Es ist jedes Mal sehr berührend zu sehen, wie dieser Raum, der dafür geschaffen wurde, Gäste zu beherbergen und zu erfreuen, eine solch starke Wirkung auf Besucher*innen hat, unabhängig davon, ob sie aus Syrien oder von woanders herstammen.
Man muss zudem auch wissen, dass man in Syrien nicht ohne weiteres solche Innenräume in den Wohnhäusern sehen kann, da es sich in den allermeisten Fällen noch immer um private Räume im Inneren der Häuser handelt, zu denen man als Fremde*r oder Tourist*in keinen Zugang hat. Allerdings gibt es auch etliche Häuser, die in den letzten Jahrzehnten zu Hotels und Restaurants umgebaut wurden. Dabei sind die historischen Holzvertäfelungen jedoch oft übermalt, lackiert oder umgebaut worden, um den Bedürfnissen heutiger Generationen zu entsprechen.
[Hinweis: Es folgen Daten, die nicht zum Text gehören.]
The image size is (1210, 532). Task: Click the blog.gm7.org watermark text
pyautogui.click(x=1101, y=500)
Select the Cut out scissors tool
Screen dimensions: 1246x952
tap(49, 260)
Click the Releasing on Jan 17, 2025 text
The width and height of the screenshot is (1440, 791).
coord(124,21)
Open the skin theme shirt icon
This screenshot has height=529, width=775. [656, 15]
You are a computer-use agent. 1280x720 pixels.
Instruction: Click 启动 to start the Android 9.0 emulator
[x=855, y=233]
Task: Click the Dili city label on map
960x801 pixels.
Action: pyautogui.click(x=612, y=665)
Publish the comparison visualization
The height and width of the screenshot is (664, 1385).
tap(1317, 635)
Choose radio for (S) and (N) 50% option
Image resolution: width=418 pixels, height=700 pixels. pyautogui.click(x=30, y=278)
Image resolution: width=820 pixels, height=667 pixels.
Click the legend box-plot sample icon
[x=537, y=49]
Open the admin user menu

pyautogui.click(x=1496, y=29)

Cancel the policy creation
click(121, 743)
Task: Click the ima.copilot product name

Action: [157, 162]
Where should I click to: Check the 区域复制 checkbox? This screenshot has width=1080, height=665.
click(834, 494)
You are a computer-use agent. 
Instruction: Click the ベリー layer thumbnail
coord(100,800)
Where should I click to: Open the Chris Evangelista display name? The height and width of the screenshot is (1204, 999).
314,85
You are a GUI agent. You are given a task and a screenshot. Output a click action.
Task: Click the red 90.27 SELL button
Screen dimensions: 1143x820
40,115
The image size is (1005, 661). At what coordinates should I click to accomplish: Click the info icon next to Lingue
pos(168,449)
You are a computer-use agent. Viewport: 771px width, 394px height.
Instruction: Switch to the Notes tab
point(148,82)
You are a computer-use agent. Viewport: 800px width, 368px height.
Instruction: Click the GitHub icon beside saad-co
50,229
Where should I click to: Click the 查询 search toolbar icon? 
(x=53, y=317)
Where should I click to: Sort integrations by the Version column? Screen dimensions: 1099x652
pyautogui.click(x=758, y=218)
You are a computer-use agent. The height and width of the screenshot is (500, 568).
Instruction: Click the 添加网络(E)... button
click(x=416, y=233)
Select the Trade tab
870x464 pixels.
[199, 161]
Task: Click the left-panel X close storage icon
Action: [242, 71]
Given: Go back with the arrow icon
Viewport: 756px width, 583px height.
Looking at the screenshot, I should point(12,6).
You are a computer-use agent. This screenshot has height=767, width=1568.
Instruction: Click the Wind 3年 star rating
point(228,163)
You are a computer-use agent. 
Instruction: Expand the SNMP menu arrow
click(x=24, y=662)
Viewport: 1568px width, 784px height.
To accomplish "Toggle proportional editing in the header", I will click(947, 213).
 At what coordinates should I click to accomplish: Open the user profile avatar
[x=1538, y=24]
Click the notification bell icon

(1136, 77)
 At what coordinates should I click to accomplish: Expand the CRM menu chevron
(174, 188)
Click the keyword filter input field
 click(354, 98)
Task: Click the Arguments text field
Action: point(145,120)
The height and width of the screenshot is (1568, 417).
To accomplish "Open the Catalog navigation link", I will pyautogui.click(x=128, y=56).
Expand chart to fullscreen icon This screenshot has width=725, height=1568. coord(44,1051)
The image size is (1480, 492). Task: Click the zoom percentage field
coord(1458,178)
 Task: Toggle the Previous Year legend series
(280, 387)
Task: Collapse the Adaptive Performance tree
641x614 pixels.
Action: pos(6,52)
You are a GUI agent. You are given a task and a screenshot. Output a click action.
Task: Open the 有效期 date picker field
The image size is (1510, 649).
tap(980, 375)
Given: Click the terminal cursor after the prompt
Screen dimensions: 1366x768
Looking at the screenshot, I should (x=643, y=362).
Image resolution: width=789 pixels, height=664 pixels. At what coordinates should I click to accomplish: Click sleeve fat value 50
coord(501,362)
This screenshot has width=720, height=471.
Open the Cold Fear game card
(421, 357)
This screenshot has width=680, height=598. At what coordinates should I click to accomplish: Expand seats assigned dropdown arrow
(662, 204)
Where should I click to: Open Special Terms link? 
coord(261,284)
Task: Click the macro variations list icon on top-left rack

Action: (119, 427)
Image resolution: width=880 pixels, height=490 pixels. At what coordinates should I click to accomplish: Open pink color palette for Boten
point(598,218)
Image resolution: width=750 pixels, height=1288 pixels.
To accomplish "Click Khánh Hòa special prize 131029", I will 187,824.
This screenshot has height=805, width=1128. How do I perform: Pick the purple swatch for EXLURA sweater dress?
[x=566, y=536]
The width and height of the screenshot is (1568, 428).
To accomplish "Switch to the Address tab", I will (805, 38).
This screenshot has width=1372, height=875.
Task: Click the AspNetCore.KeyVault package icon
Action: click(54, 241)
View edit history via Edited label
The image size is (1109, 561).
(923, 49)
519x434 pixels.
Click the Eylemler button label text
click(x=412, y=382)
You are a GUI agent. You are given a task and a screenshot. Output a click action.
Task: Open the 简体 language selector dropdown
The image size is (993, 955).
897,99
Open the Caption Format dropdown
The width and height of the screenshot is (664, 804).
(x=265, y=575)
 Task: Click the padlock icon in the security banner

Deshalb ist es aus meiner Sicht und der vieler meiner syrischen Freund*innen ein großes Glück, dass das Aleppo-Zimmer nach Berlin gelangt ist und hier allen Besucher*innen offensteht und zum Eintauchen in eine faszinierende Vergangenheit einlädt.
Das Aleppo-Zimmer mit seinen Einflüssen aus China, dem Iran, der Mongolei, Indien, der Hofkunst am Sultanshof in Istanbul und vielem mehr ist ein eindrucksvoller Beleg für die kulturelle Blüte von Aleppo um 1600, als die Stadt mit ihrer Lage an der Seidenstraße ein Zentrum von Handel, Wissenschaft, Kunst und Musik war und bereits auf eine 5000-jährige Geschichte als Stadt zurückschaute.
Man darf auch nicht vergessen, dass alles schon immer gewandert ist: Objekte, Wörter, Wissen, Güter, Lebensmittel, Musik, Baustoffe, Technologien, Menschen, Pflanzen, Tiere... Wer weiß heute in Deutschland, dass die deutsche Sprache mehr als 500 Wörter enthält, die aus dem Arabischen stammen: von Alkohol, Kuppel, Koffer und Kabel bis zu lila, Papagei und Albatros. Das Aleppo-Zimmer könnte stundenlang spannende Geschichten erzählen… Einiges davon wird am neuen Aufstellungsort erfahrbar sein.
Überwältigt Sie manchmal die kleinteilige Arbeit? Denken Sie etwas wie „Das schaffe ich nie!“? und haben Sie Angst, durch Fehler jahrhundertealte Arbeiten zu zerstören?
Scharrahs: Nein, die kleinteilige Arbeit überwältigt mich nicht. Es ist für mich eher jeden Tag ein großes Privileg und eine große Ehre, dass ich an diesem einzigartigen Kunstwerk arbeiten darf. Bereits 2003 habe ich gemeinsam mit Naturwissenschaftler*innen die Malschichten genauestens untersucht. Damals wurden Pigmente, Blattmetalle und Bindemittel bestimmt, um genau zu wissen, woraus die Malereien bestehen und mit welchen Materialien man sie restauratorisch bearbeiten darf, um sie nicht zu beschädigen. Diese umfangreichen Untersuchungen dienen dazu, zu verhindern, dass die prächtigen Malereien beschädigt oder gar zerstört werden.
Im Rahmen meiner Doktorarbeit habe ich mich zudem sehr detailliert mit der verloren gegangenen Herstellungstechnik dieser syrischen Holzvertäfelungen beschäftigt. Darüber hinaus arbeite ich seit 25 Jahren als Restauratorin an der Bewahrung solcher holzgetäfelten Zimmer in und aus Syrien in Museen weltweit. Dank dieser Erfahrung habe ich mich ausreichend sicher gefühlt, diese besondere Arbeit am Aleppo-Zimmer auszuführen. Es war mir dabei auch immer wichtig, mein gesammeltes Fachwissen bei Konferenzen und in Publikationen mit Fachkollegen zu teilen und an syrische Restaurator*innen zu vermitteln.